┌─ Supplied records
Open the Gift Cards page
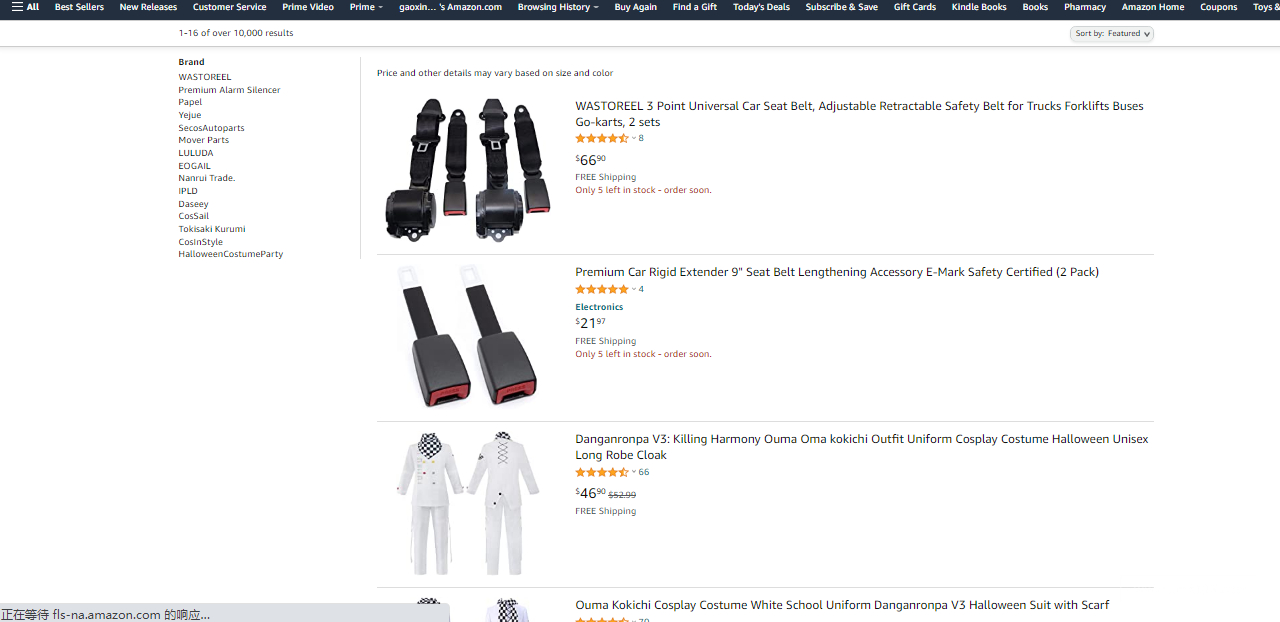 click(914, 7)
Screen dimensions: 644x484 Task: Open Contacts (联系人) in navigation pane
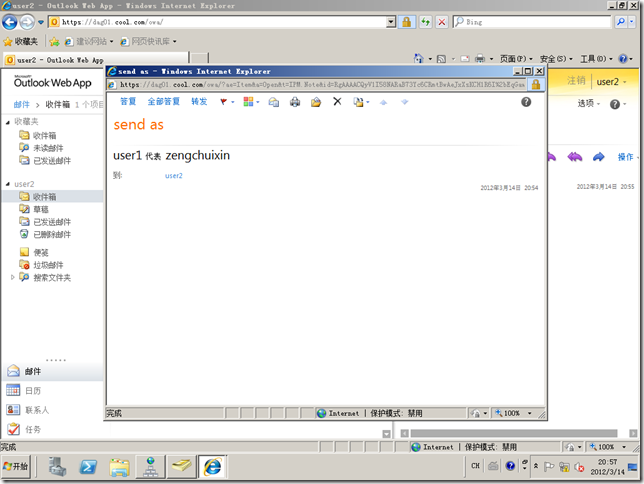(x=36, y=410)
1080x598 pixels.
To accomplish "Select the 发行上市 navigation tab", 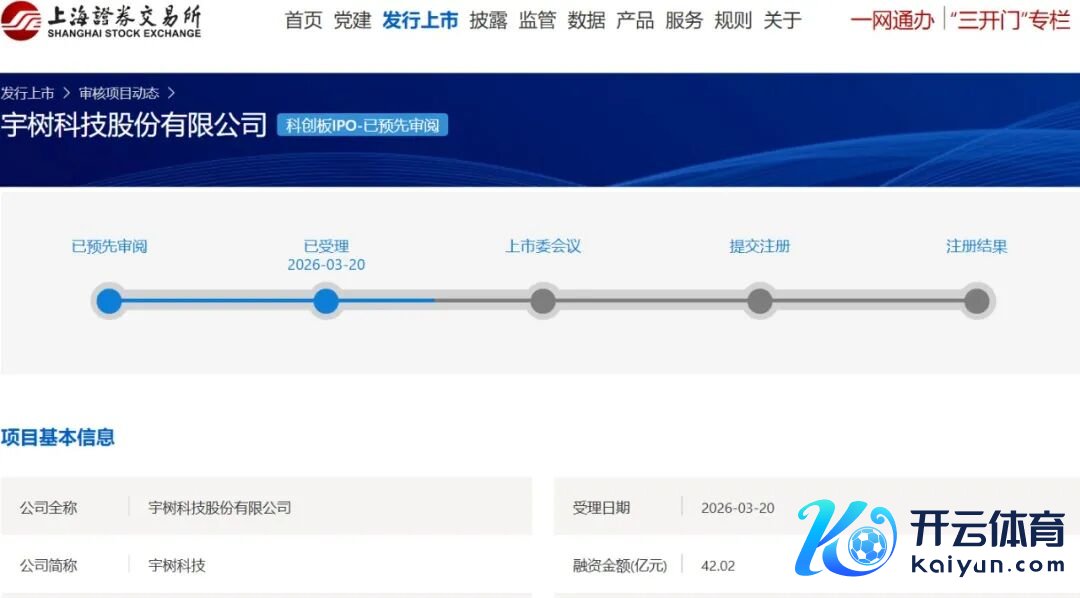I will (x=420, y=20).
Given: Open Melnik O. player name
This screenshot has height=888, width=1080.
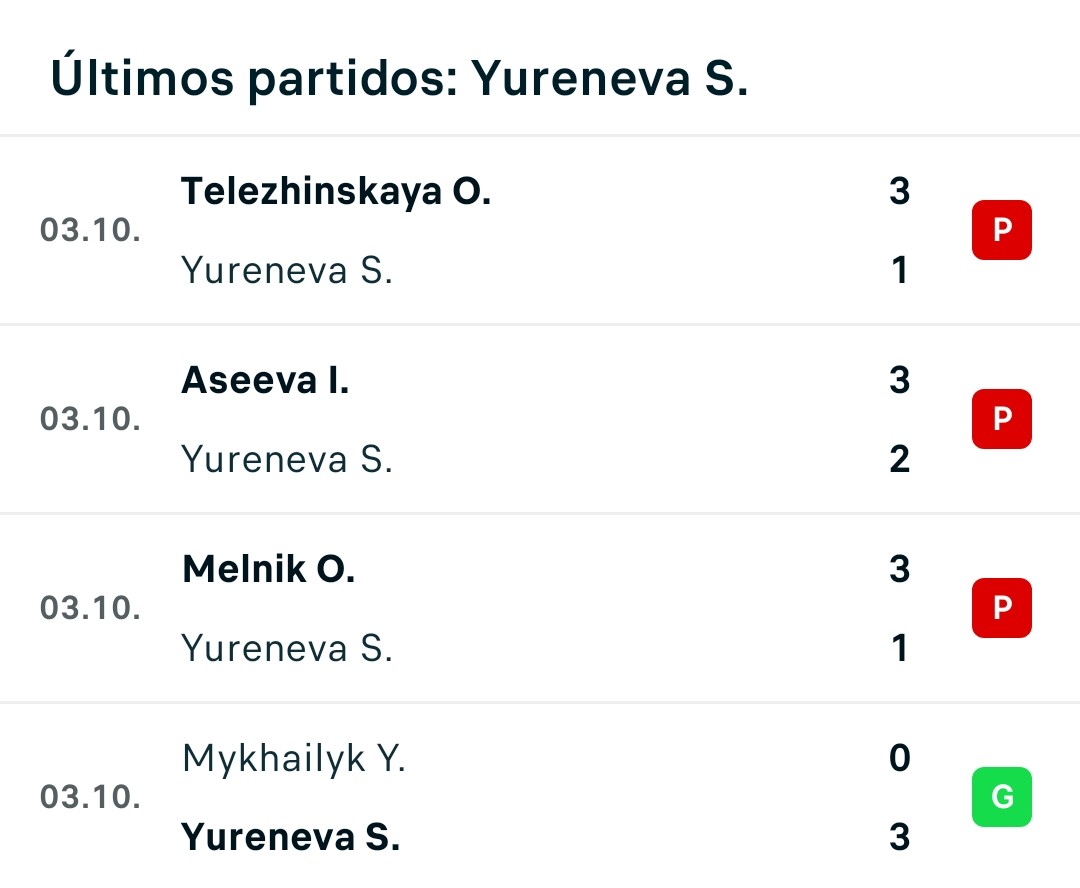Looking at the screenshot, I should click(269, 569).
└─
┌─ Supplied records
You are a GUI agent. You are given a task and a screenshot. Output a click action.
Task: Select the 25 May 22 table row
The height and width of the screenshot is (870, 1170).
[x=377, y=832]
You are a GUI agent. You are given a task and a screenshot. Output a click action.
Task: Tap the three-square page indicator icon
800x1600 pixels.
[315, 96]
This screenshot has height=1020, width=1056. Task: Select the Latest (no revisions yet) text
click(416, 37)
└─
Aim:
Show every line of the material above that contains the word "This", matching case exactly.

Worked answer:
This screenshot has height=888, width=1080.
This screenshot has height=1020, width=1056. Task: Select the Latest (no revisions yet) text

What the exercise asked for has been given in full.